_課題の目標 A_
カスタマージャーニーの記事のうち、「本記事では、カスタマージャー」で始まり「フェーズに分けて整理します。」で終わる部分を一字一句違えずに書き写してください。
_課題の目標 B_
カスタマージャーニーの記事で、5つのフェーズのうち「比較・検討」の段階に添えられている英語表記は何ですか?

_文書本文_
──────────
カスタマージャーニーマップを作成したにも関わらず、施策に繋がらない・マップが仮説に偏ってしまったという経験はありませんか?従来のカスタマージャーニーマップ(CJM)は、インタビューや経験則に基づきがちで、「顧客のリアルな行動」や「具体的な検索ニーズ」を反映しきれないという課題がありました。
本記事では、カスタマージャーニーの概念から作り方、顧客の“リアルな行動”を反映した検索データを活用し、より精度の高いカスタマージャーニーマップを作成・活用する具体的な方法を解説します。
1. カスタマージャーニーとは?基本概念とマーケティングでの役割
1-1. カスタマージャーニーの定義と重要性
カスタマージャーニー(Customer Journey)とは、消費者が「何かが欲しい」「課題を解決したい」と思い立った瞬間から、関連情報を集め、商品やサービスを比較・検討し、最終的に購入や契約に至るまでの一連の行動・心理の変化を可視化したフレームワークです。
このプロセスには、検索、広告接触、SNS、口コミ、レビュー、実店舗での体験など、非常に多様な接点が存在します。そしてこの一連の流れは、一人ひとりの行動でありながらも、類似したニーズを持つ消費者が多く存在することで、市場全体の構造的動向をも映し出しています。
たとえば、「子ども用の自転車を探している母親」「転職を考える20代」「肌荒れに悩む男性」など、それぞれ異なる文脈を持った人々が、ある共通の目的に向かって同じように行動しています。その購入までの過程を可視化・体系化するのがカスタマージャーニーという考え方です。
1-2. カスタマージャーニーの主な5つの段階(フェーズ)
カスタマージャーニーは一般的に、顧客が課題に気づき、情報を集め、比較し、購入し、利用へ至るまでの流れを次の5つのフェーズに分けて整理します。
- 認知(Awareness): 課題に気づいたり、情報収集を始める初期段階。悩みの原因を調べる、キーワードで検索する等。
- 興味・関心(Interest): 課題の解決方法や商品カテゴリに興味を持ち、選択肢を広げる段階。特定のブランドや商品について調べ始める等。
- 比較・検討(Consideration): 複数の商品・サービスを比較し、自分に最適な選択肢を探す段階。
- 購入(Purchase): 価格、口コミ、機能を最終確認し、意思決定を行う段階。
- 利用・継続・推奨(Retention / Loyalty): 実際の利用体験から満足度が形成され、リピートや友人への推奨につながる段階。
2. カスタマージャーニーマップ作成のメリットと活用戦略
2-1. カスタマージャーニーマップ(CJM)とは
このジャーニーを視覚的に整理し、フェーズごとにどのような行動や感情、接点があるのかをまとめたものがカスタマージャーニーマップ(CJM)です。
カスタマージャーニーマップは、マーケティング戦略立案の出発点として非常に有効です。広告のタイミング、Webコンテンツの配置、チャネルの最適化、カスタマーサポートの配置など、あらゆる施策の優先順位と目的を明確にする土台となります。
──────────
_表示情報_
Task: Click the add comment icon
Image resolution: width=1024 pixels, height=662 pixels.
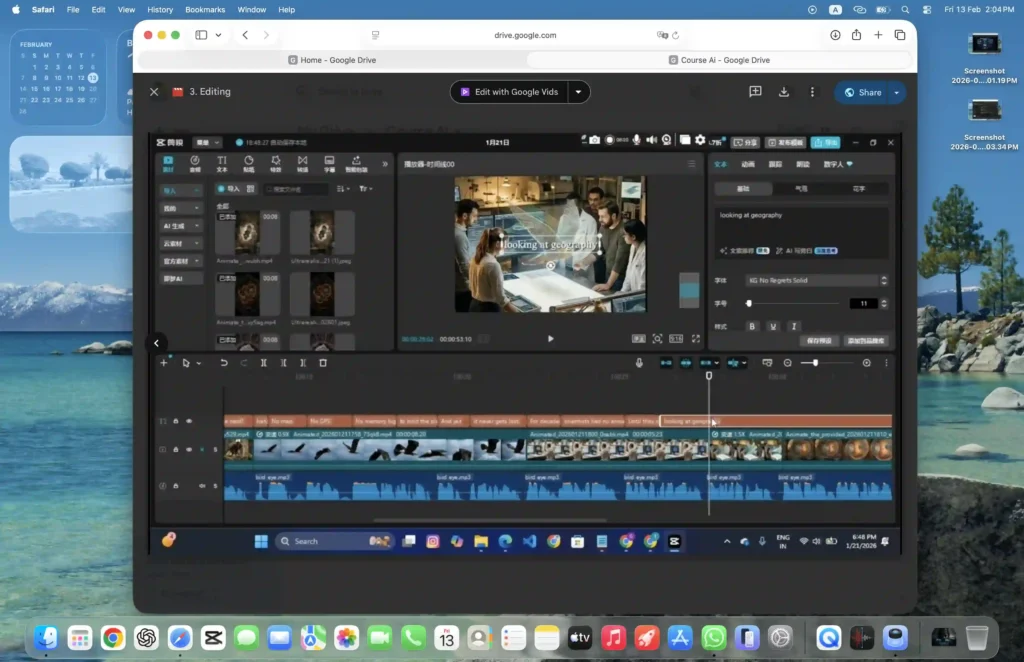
──────────
_完全な解答 A_
本記事では、カスタマージャーニーの概念から作り方、顧客の“リアルな行動”を反映した検索データを活用し、より精度の高いカスタマージャーニーマップを作成・活用する具体的な方法を解説します。
1. カスタマージャーニーとは?基本概念とマーケティングでの役割
1-1. カスタマージャーニーの定義と重要性
カスタマージャーニー(Customer Journey)とは、消費者が「何かが欲しい」「課題を解決したい」と思い立った瞬間から、関連情報を集め、商品やサービスを比較・検討し、最終的に購入や契約に至るまでの一連の行動・心理の変化を可視化したフレームワークです。
このプロセスには、検索、広告接触、SNS、口コミ、レビュー、実店舗での体験など、非常に多様な接点が存在します。そしてこの一連の流れは、一人ひとりの行動でありながらも、類似したニーズを持つ消費者が多く存在することで、市場全体の構造的動向をも映し出しています。
たとえば、「子ども用の自転車を探している母親」「転職を考える20代」「肌荒れに悩む男性」など、それぞれ異なる文脈を持った人々が、ある共通の目的に向かって同じように行動しています。その購入までの過程を可視化・体系化するのがカスタマージャーニーという考え方です。
1-2. カスタマージャーニーの主な5つの段階(フェーズ)
カスタマージャーニーは一般的に、顧客が課題に気づき、情報を集め、比較し、購入し、利用へ至るまでの流れを次の5つのフェーズに分けて整理します。

_完全な解答 B_
Consideration